• **文档摘录**:
^^^^^^^^

动态规划

Python 77 2017-09-24 08:31

动态规划,就是找问题子问题,并且建立关系,如何找出有用的子问题,很关键

1、1,3,5面值硬币,求n元,至少需要几枚硬币组合,比如100元,

  • 如果当前1元,99元至少需要多少

  • 如果当前3元,97元至少需要多少

  • 如果当前5元,95元至少需要多少
    只要求出三种情况,最小即为所求,递推关系

      d[i] = min(d[i-1]+1, d[i-3]+1, d[i-5]+1), i >= 5
    
def coin(coins, n):
    # 假设i元需要j枚硬币d[i]=j,d[0]=0,d[1]=1
    # d[i]=min{d[i-1]+1,d[i-3]+1,d[i-5]+1}
    d = [0]*(n+1)
    d[1] = 1
    d[0] = 0
    for i in range(1,n+1):
        if i < 3:
            d[i]=d[i-1]+1
        elif i >=3 and i < 5:
            d[i] = min(d[i-1]+1, d[i-3]+1)
        else:
            d[i] = min(d[i-1]+1, d[i-3]+1, d[i-5]+1)
    return d
coins = [1,3,5]
n = 100
print coin(coins, n)

2、最大非降子序列长度

  • 以a(j)为结尾的非降子序列长度为d[j]
  • 这样序列中以每个元素结尾的长度d[j],j = 0,1,2,...
  • d[j+1] = max{ d[i]+1,if a[j+1]>=a[i],i <j+1}
  • max{d}就是最大非降子序列的长度
def longestchildes(A):
    # d[i]表示前i+1 个元素以A[i]结尾的最大非降子序列长度
    # d[1]=1
    # 如果A[2]>=A[1], d[2]=d[1]+1,否则d[2]=1
    # if A[3]>=A[2],A[3]>=A[1],d[2]=max{d[1]+1,d[2]+1}
    # A[i]与前面进行比较,求的最大值
    d = [1]*len(numbers)

^^^^^^^^

• **数据摘录**:
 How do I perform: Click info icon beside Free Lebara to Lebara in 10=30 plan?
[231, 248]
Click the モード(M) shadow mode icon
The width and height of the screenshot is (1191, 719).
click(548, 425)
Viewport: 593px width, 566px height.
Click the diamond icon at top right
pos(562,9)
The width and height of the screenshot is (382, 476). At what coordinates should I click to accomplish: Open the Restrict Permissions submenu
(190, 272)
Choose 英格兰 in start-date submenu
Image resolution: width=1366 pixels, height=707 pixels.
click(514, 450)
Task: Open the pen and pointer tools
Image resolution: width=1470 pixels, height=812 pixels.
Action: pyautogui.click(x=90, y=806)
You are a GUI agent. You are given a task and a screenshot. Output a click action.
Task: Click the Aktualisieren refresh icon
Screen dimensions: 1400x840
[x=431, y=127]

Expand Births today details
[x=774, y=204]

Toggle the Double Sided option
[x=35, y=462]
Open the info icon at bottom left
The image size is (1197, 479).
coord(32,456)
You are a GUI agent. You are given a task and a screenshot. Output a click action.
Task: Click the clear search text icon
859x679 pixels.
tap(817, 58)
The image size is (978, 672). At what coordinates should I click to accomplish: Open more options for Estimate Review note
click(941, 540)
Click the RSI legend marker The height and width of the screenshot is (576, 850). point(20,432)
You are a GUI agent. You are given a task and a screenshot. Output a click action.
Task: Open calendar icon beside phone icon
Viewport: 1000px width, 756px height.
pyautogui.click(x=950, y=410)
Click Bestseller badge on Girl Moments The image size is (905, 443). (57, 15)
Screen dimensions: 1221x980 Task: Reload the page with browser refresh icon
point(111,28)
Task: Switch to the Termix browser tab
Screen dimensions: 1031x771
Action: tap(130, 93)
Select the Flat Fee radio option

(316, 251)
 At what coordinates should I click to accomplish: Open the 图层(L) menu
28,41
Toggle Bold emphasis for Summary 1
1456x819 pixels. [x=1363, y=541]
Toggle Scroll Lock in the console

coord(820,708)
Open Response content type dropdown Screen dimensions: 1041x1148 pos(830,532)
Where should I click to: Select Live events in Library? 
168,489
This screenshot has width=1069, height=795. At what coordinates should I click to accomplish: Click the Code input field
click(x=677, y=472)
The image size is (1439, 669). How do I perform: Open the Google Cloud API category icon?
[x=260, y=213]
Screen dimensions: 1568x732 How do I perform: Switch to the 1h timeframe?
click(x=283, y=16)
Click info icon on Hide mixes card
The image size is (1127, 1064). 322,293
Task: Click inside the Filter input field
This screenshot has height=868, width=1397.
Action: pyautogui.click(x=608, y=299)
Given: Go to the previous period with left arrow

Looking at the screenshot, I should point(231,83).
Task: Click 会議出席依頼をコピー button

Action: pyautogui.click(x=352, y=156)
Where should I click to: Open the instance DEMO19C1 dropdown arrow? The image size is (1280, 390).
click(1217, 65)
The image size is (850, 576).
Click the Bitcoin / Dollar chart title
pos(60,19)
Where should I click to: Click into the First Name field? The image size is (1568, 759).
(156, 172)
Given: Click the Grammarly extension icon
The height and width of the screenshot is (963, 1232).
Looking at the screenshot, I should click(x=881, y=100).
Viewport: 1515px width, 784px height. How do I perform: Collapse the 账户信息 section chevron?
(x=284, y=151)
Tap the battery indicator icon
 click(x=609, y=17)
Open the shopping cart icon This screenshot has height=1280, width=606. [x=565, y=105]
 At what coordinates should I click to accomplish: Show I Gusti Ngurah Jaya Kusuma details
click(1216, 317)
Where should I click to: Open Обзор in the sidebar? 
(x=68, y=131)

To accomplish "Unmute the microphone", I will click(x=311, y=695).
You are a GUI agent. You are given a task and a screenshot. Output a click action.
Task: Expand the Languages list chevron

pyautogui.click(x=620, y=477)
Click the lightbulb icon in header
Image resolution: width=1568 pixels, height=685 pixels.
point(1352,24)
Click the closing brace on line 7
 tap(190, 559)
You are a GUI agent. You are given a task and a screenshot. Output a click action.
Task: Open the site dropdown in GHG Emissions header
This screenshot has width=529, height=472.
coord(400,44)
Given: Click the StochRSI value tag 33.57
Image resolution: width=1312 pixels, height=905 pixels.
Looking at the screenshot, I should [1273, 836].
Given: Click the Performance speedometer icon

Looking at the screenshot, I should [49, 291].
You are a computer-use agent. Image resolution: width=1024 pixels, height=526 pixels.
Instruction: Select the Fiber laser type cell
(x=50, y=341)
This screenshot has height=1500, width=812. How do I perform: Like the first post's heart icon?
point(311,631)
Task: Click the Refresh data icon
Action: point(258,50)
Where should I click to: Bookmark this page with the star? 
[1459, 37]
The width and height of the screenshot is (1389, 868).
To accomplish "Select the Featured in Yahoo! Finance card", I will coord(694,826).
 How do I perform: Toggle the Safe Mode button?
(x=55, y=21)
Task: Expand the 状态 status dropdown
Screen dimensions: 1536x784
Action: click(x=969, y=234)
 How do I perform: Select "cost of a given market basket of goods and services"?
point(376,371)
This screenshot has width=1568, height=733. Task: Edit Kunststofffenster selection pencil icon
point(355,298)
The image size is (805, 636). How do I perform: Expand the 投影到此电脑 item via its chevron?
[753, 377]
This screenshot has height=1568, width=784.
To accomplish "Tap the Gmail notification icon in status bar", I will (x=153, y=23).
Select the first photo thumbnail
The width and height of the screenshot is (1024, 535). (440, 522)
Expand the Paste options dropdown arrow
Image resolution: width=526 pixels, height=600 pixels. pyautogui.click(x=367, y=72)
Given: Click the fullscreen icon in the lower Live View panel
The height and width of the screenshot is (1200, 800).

^^^^^^^^

• **任务要求**: 从讲动态规划的那篇文字停下的地方接着往下写。

• **本题结果**:
    n = len(numbers)
    for i in range(n):
        for j in range(i):
            if A[i] >= A[j]:
                d[i]=max(d[i],d[j]+1)
    print d
numbers = [2,1,3,4,3.5,3.6]
longestchildes(numbers)

3、ZigZag
求数列正负相隔最大子序列,如果1,7, 4, 9, 2, 5,1>7<4>9<2>5
本身就满足,这个和上题类似,也是以numbers[i]结尾的正负相隔最大子序列为dp[i][],这里要记录当前节点是正,还是负,这样后一个节点才好与之比较

def nepo(numbers):
    lens = len(numbers)
    dp = [[1,1] for i in range(lens)]
    dp[0] = [1,1]
    i = 0

    while i < lens:
        j = 0
        while j < i:
            if numbers[i] > numbers[j]:
                dp[i][0] = max(dp[i][0], dp[j][1]+1)
            if numbers[i] < numbers[j]:
                dp[i][1] = max(dp[i][1], dp[j][0]+1)
            j += 1
        i += 1
    return dp

4、 BadNeighbors
求不相邻子序列最大和,首尾算是相邻的两个数
这个题要注意dp[i][]表示donations[i]最大不相邻子序列最大和,包含首个数,和不包含首个数最大和,

def badNeighbors(donations):
    lens = len(donations)
    dp = [0]*lens
    i = 0
    if lens == 0:
        return 0
    if lens == 1:
        return donations[0]
    if lens == 2 or lens == 3:
        return max(donations)

    dp = [[0 for i in range(2)] for i in range(lens)]
    dp[0] = [donations[0],0]
    dp[1] = [0,donations[1]]
    i = 2
    while i < lens:
        j = 0
        while j < i-1:
            dp[i][0] = max(dp[j][0]+donations[i], dp[i][0])
            dp[i][1] = max(dp[j][1]+donations[i], dp[i][1])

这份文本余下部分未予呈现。